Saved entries
__________________________________________________

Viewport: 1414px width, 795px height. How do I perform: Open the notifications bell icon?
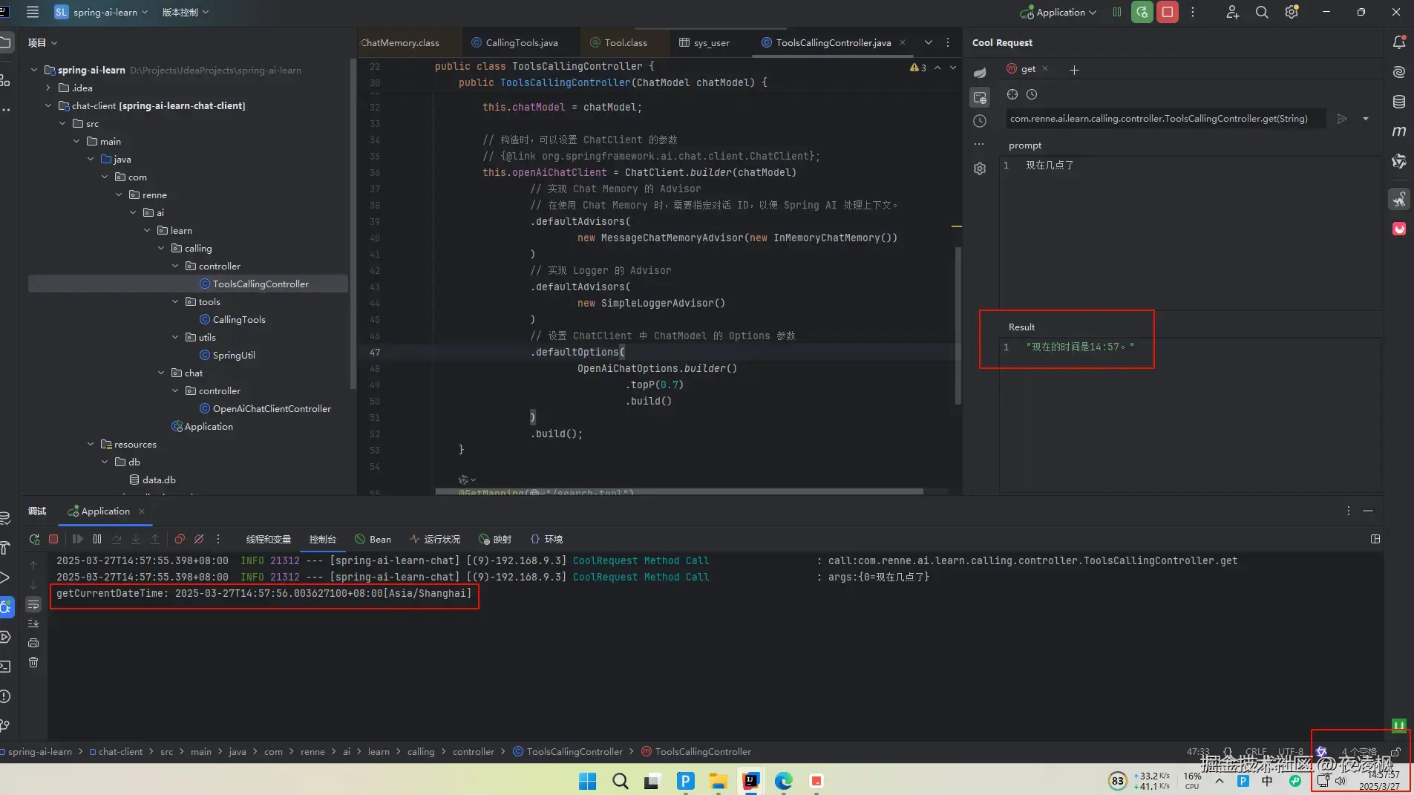point(1399,42)
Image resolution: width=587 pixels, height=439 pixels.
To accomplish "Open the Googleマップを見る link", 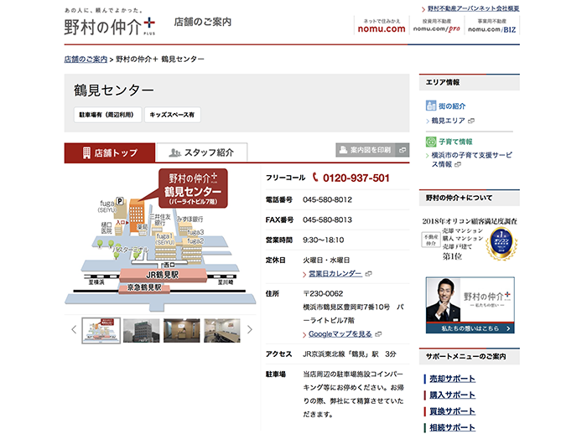I will click(x=339, y=333).

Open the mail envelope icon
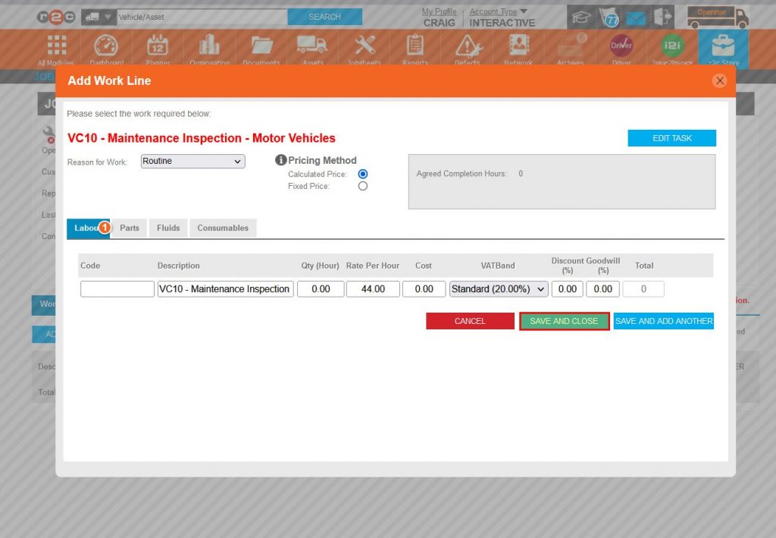point(635,18)
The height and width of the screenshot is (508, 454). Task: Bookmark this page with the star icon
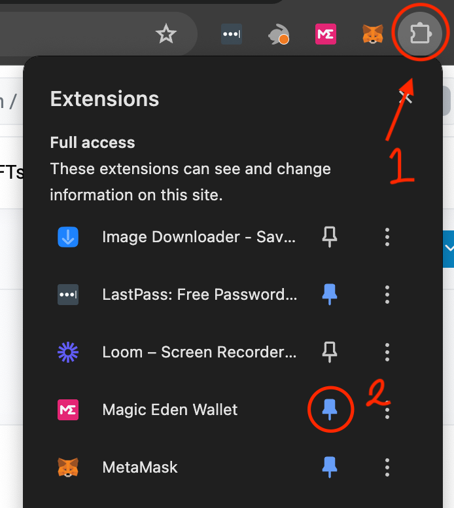pyautogui.click(x=166, y=33)
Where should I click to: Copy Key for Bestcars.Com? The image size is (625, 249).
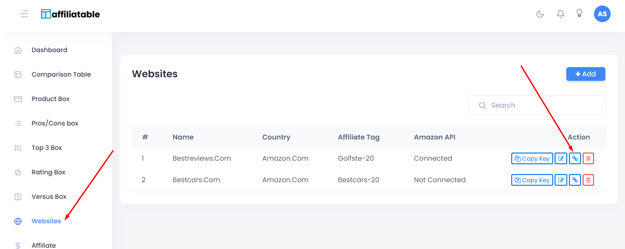(x=532, y=180)
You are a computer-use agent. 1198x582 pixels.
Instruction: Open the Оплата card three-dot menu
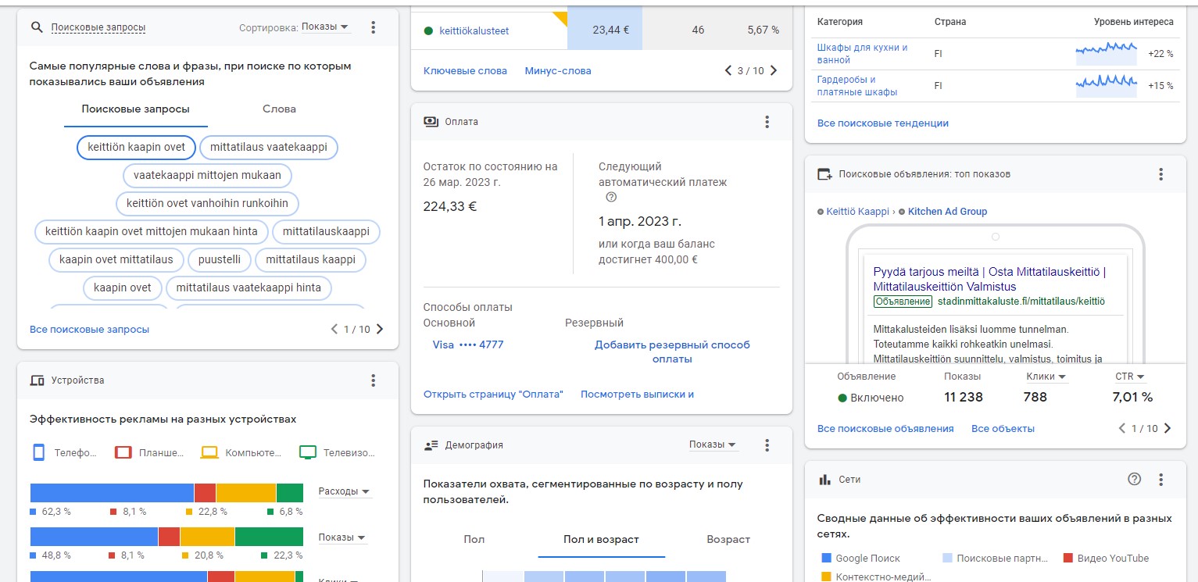[767, 122]
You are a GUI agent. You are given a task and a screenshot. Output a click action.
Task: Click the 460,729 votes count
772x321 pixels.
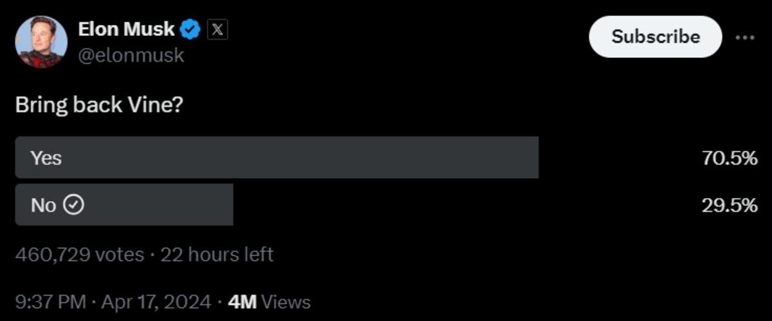[79, 255]
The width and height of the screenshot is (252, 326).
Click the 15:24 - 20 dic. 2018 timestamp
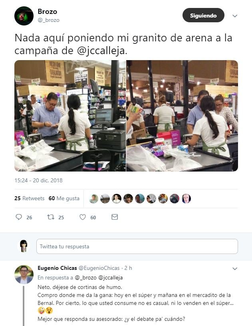[x=38, y=180]
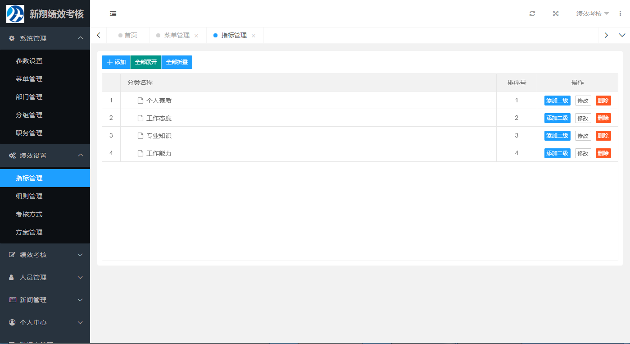This screenshot has height=344, width=630.
Task: Click the 新翔绩效考核 logo image
Action: pos(15,14)
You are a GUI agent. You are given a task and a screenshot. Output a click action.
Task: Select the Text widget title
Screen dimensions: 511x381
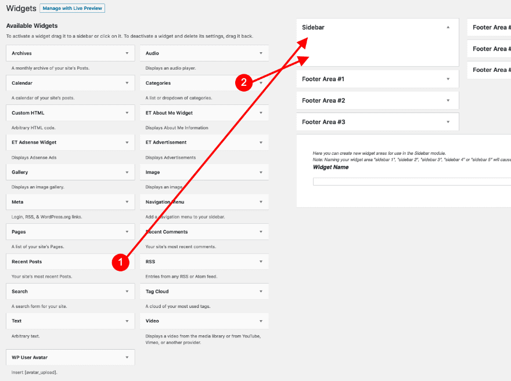(17, 321)
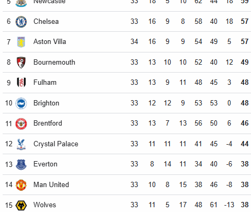Select the Brighton team name

(46, 103)
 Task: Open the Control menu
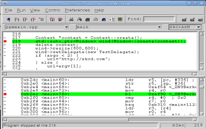pyautogui.click(x=53, y=10)
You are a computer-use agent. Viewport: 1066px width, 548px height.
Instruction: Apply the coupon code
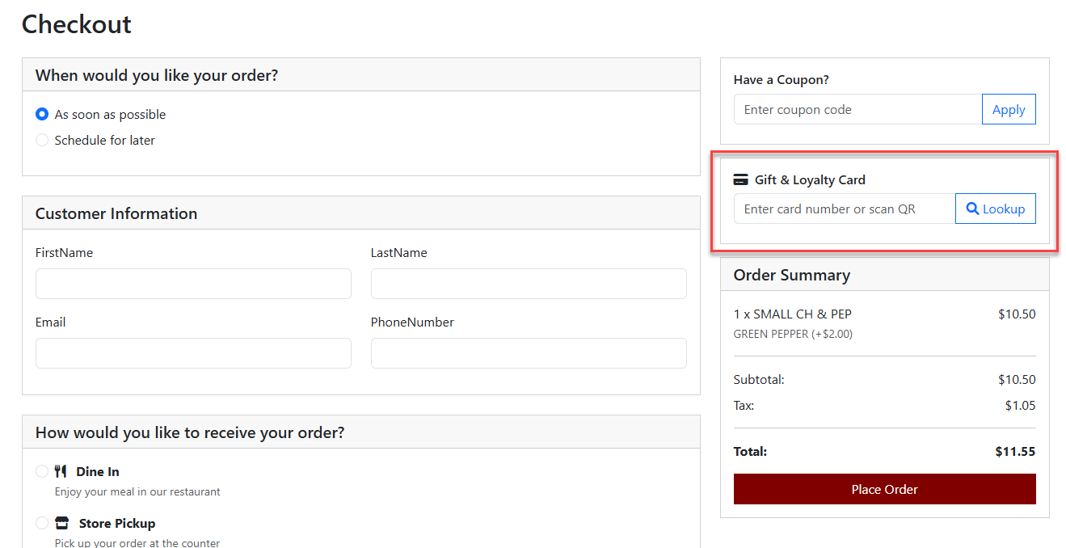click(x=1008, y=110)
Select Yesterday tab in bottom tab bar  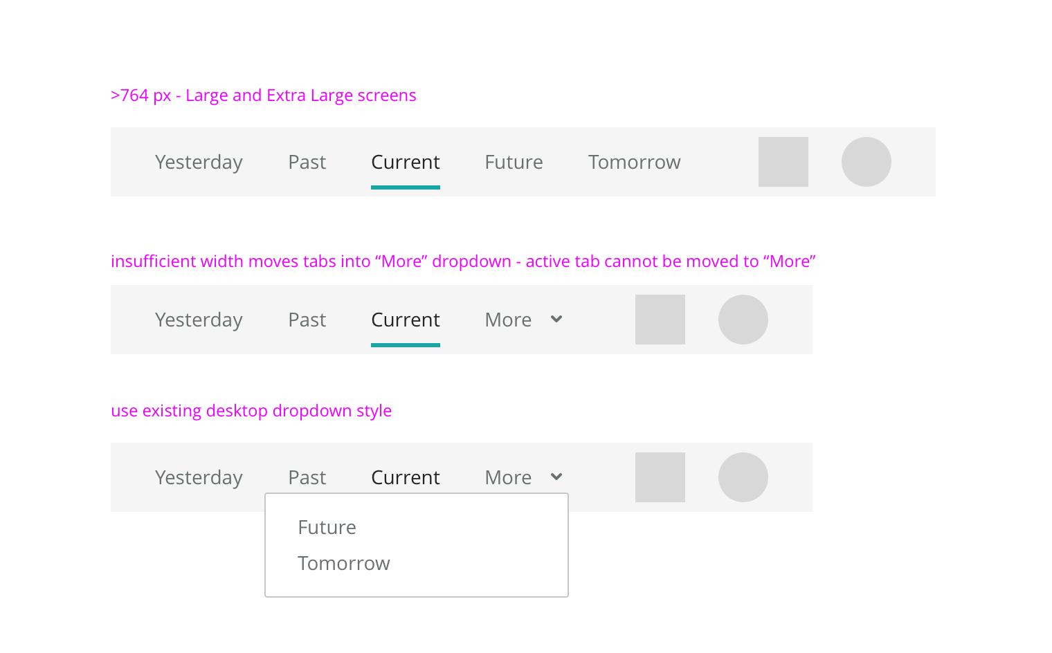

__________________________________________________

§ TASK ITEM
The answer must be an exact transcription of the lines from the one holding "The height and" to the last line of the entries above, with no pictures and nothing else.

§ EXERCISE RESULT
The height and width of the screenshot is (508, 454). Task: Bookmark this page with the star icon
pyautogui.click(x=166, y=33)
Where should I click to: Copy Key for Bestcars.Com? The image size is (625, 249).
(x=532, y=180)
You are a computer-use agent. 1198x582 pixels.
Instruction: Open the Оплата card three-dot menu
[767, 122]
You are a GUI agent. You are given a task and a screenshot. Output a click action.
Task: Click the 460,729 votes count
772x321 pixels.
[79, 255]
The width and height of the screenshot is (252, 326).
Click the 15:24 - 20 dic. 2018 timestamp
[x=38, y=180]
This screenshot has height=344, width=630.
Task: Click the 新翔绩效考核 logo image
Action: pos(15,14)
You are a GUI agent. You are given a task and a screenshot. Output a click action.
Task: Select the Text widget title
Screen dimensions: 511x381
(17, 321)
Select the Brighton team name

(46, 103)
 Task: Open the Control menu
pyautogui.click(x=53, y=10)
You are a computer-use agent. Viewport: 1066px width, 548px height.
Instruction: Apply the coupon code
click(x=1008, y=110)
Select Yesterday tab in bottom tab bar  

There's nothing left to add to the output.